Das Parlament der belgischen Region hatte vor einer Woche mit einer deutlichen Mehrheit gegen das geplante Abkommen zwischen der EU und Kanada gestimmt. Dadurch kann Belgien der eigentlich für den 27. Oktober geplanten Unterzeichnung von CETA vorerst nicht zustimmen, was das gesamte Abkommen blockiert, denn für die Unterzeichnung ist die Zustimmung aller 28 EU-Mitgliedsstaaten erforderlich. Den anderen 27 Ländern blieb beim Gipfel in Brüssel nur die Rolle des fassungslosen Zuschauers beim Kampf Davids gegen Goliath: Die kleine Wallonie mit ihren 3,6 Millionen Einwohnern bremst ein Abkommen der EU mit insgesamt mehr als 500 Millionen Bewohnern aus.

EU als "Geisel" der Wallonie

Der belgische Ministerpräsident Charles Michel, der wegen des komplizierten föderalen Systems auf die Zustimmung der Wallonie angewiesen ist, kritisierte eine "Radikalisierung" auf wallonischer Seite. Litauens Präsidentin Dalia Grybauskaite sagte, die EU sei zur "Geisel nationaler Politik eines Landes" geworden.
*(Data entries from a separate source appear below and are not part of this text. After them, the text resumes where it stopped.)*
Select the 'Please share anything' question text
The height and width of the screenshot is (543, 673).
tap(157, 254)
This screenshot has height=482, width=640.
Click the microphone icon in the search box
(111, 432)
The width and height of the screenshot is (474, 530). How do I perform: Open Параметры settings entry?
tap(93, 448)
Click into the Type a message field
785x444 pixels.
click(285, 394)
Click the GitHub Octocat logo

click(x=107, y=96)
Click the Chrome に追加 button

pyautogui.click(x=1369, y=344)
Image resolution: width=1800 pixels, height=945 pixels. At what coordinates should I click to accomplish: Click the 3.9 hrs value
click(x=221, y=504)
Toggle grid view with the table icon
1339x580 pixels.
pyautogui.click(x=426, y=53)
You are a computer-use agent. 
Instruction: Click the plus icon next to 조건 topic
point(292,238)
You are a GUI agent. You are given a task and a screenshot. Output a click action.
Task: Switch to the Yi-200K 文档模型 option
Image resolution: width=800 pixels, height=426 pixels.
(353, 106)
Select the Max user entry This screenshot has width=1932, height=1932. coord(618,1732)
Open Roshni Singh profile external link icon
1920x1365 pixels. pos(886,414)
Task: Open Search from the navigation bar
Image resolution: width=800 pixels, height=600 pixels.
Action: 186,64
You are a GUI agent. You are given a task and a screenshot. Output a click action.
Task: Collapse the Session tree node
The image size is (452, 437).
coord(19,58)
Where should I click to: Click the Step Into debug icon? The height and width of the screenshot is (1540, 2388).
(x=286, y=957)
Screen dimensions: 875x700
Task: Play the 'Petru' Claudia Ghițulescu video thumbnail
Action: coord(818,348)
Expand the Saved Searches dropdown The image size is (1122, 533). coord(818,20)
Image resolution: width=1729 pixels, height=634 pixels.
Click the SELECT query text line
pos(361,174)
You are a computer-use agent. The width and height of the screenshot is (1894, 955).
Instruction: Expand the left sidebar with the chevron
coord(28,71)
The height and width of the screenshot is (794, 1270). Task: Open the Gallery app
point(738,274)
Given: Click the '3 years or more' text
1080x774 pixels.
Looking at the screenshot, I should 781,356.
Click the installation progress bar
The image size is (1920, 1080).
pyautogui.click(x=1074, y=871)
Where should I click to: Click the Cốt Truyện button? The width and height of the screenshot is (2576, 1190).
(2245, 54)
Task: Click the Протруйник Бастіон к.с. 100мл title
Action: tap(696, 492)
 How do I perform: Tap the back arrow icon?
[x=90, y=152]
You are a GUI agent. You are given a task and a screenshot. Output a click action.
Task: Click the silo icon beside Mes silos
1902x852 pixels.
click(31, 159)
Betont optimistisch gab sich dagegen EU-Kommissionspräsident Jean-Claude Juncker. "Ich verliere nicht die Hoffnung, dass wir in den kommenden Tagen mit unseren wallonischen Freunden eine Lösung finden werden", erklärte er nach Ende des EU-Gipfels.

Das CETA-Abkommen in seinen Grundzügen wurde bereits vor zwei Jahren ausgearbeitet. Es sollte eigentlich in der kommenden Woche beim EU-Kanada-Gipfel verabschiedet werden. Das Freihandelsabkommen soll die Wirtschaftsbeziehungen zwischen der EU und Kanada auf eine neue Basis stellen. Kritiker befürchten allerdings, dass sich CETA negativ auf Standards im Umwelt- und Verbraucherschutz auswirkt und demokratische Verfahren aushöhlt.